The History of Vintage Recording Gear, Written by an All-Knowing Industry Veteran
Music is art, according to Los Angeles–based musician and sound engineer Dan Alexander, who, since 1967, has bought and sold vintage recording gear (he’s also credited with coining the term “vintage” in the context of audio). This philosophy charges his forthcoming book, Dan Alexander Audio: A Vintage Odyssey (Rowman & Littlefield), a lyrical, emotive study of classic audio equipment. The 440-page tome comes with all the geekery one expects from a seasoned audiophile like Alexander, whose expert eye dissects products by 22 manufacturers, illustrated by hundreds of never-before-seen photographs and original sales brochures. There are also elaborate lists, including a catalogue of the more than 7,500 pieces of gear he sold between 1979 and 2000 (complete with each piece’s serial number, sale price, and buyer), as well as an inventory of every type of microphone produced by the German manufacturer Telefunken from 1928 to 1980.

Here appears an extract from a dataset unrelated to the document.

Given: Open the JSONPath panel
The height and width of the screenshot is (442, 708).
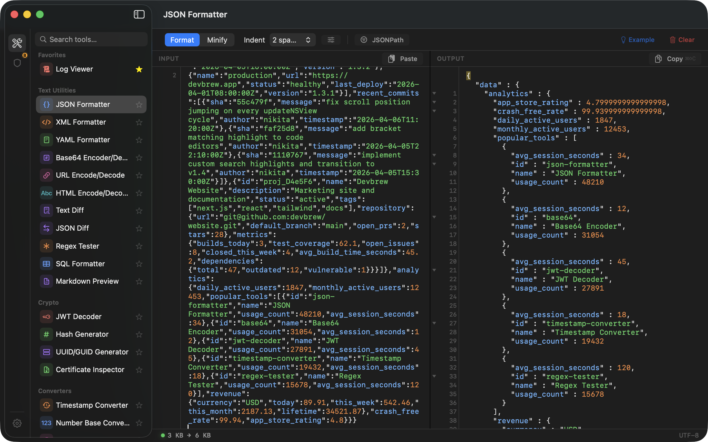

Elsewhere, the author’s passion for his subject sings out of the pages—whether it’s in the section on the Redd mixing console used by the Beatles at Abbey Road Studios (“It certainly is the most iconic and charismatic piece of gear I’ve ever encountered,” Alexander writes) or a description of what he deems the “most valuable microphone in the world” (the Telefunken Ela M270 #101, currently residing in the personal collection of Nashville sound engineer John McBride). “It took me five years to complete,” Alexander says of the all-encompassing, labor-of-love project. “I learned that writing books is even harder than building studios.”